If you ever find yourself in London, baffled, as I am, by the sheer vibrant greyness of it all (no that is not an oxymoron), then it’s worth reminding yourself that in amongst all that grim, concrete hustle and bustle, London is one of the greenest capital cities on the planet. Indeed, if you’re rolling straight off the Eurostar at St Pancras then right there, a short stroll from the platform, is one of the best examples of the tiny little green nooks and crannies that exist throughout the frequently overbearing behemoth of England’s capital – Camley Street Natural Park.

I apologies that this post my have begun with all the tepidly verbose prose of a Lonely Planet review. No, I have not taken to heart all the frequent pleas from readers to be ‘less curmudgeonly’. But I do think Camley Street is something worth shouting about.

A brief admission of self-interest here: Camley Street is somewhere close to my own heart, just as it is close to the very heart of London (oh good grief man, listen to yourself would you?). A lot of my formative experiences in urban conservation and outreach occurred there. I volunteered and later worked at the site. My Logan’s Run themed 30th birthday was held there (I did, indeed, ‘renew‘). It is a great example of what I’d phrase ‘shop-front conservation.’ There’s some interesting bits of natural habitat, even the odd notable species, but it is a site most definitely managed with public engagement at its core. This is no bad thing. In fact it is an ideal use of the space. But now, it’s becoming something different.

I recently revisited the site and realised all was not quite as I remembered it. The hills were higher when you were young, and all that. Perhaps it was because I worked and volunteered there with some great people who are no longer there (I’m sure the new volunteers and staff are great, but they are mostly strangers to me), but it seemed less alive and full of possibilities. I found myself ambling around the site pointing at things and saying to myself ‘I made that’ and then picking out the inadequacies in my own handiwork.

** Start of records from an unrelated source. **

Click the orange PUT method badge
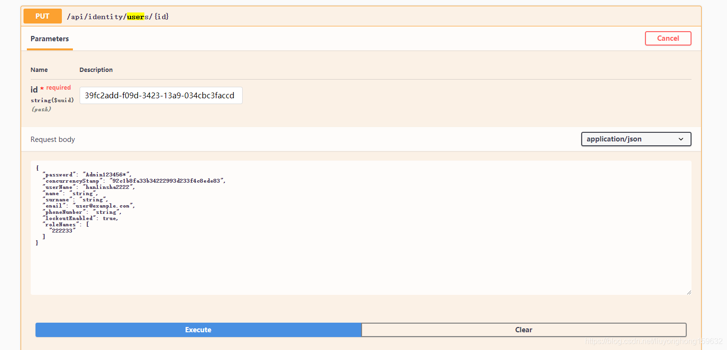The height and width of the screenshot is (350, 727). (x=42, y=16)
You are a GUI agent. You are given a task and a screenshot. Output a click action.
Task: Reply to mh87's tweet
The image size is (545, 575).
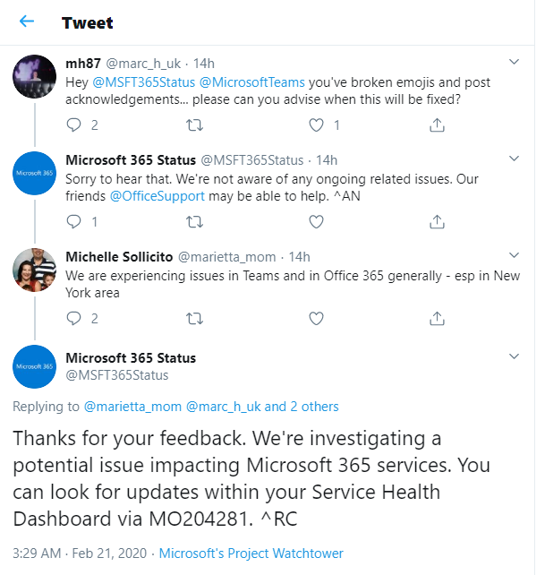pyautogui.click(x=73, y=125)
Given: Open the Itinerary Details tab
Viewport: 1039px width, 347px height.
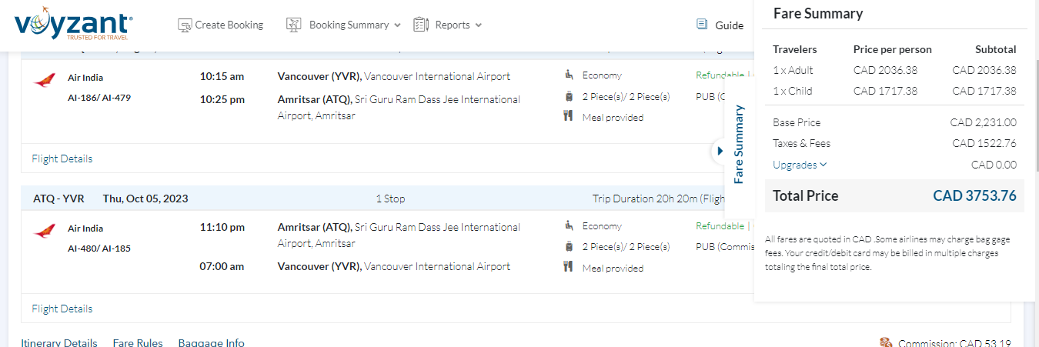Looking at the screenshot, I should pyautogui.click(x=59, y=343).
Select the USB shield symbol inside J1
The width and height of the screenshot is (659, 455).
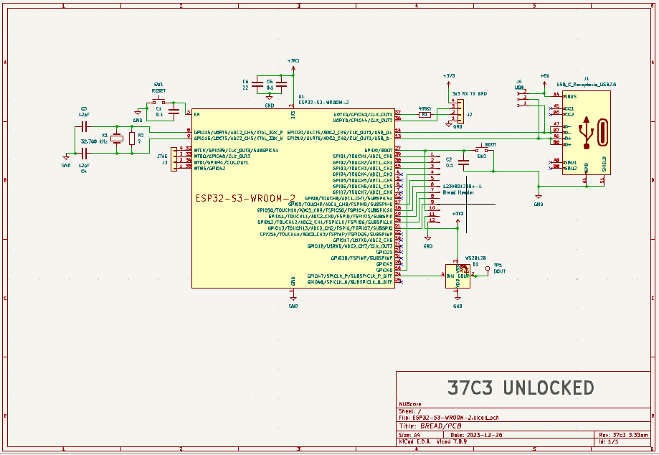[x=605, y=164]
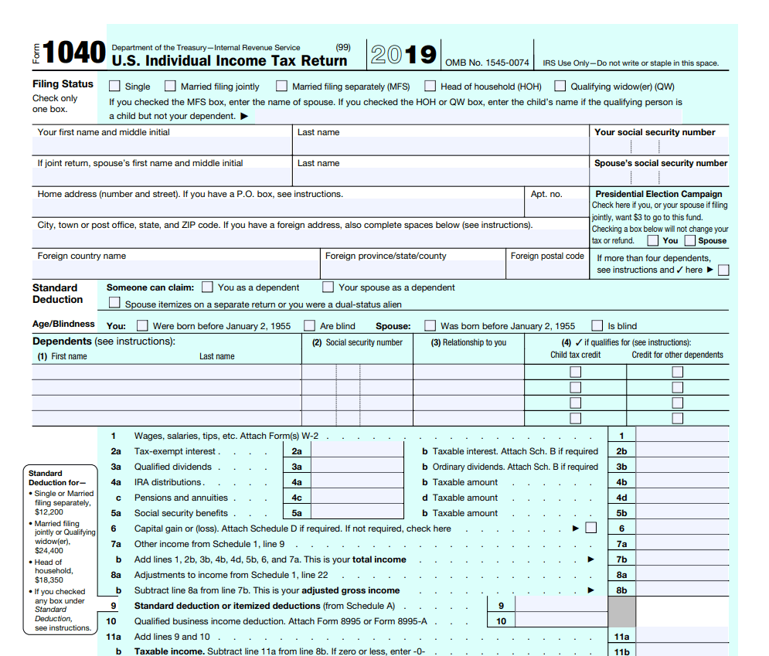Tick the more than four dependents checkbox

coord(723,270)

It’s possible memories and subsequent experiences have slightly detracted from the place for me, it’s possible I object to the artistic viewing platform that’s been installed at the southern end, it’s possible I’m royally peeved that my kingfisher bank has been flattened a year before it would have finally offered a suitable habitat for the occasional visitors that make it even to this darkened corner of the Regent’s Canal. It’s possible I’m annoyed that there isn’t yet a blue plaque with my name over the gate.

There’s been a major development going on in the old warehouses the opposite side of the canal. The area has well and truly shaken off its rather dubious reputation. Very soon, a footbridge will link the new development to the north of Camley Street. A new visitor centre will replace the ‘charming’ and somewhat ramshackle old cricket pavilion that currently performs the role. Will Camley Street keep its character? No doubt the levels of footfall will increase immeasurably. More people will through-route from the London School of Arts buildings to the railway stations. More people will discover this wonderful sight and the wonderful work the London Wildlife Trust do there. But it will never be the Camley Street I remember. That’s the nature of urban reserves like this and I should be glad.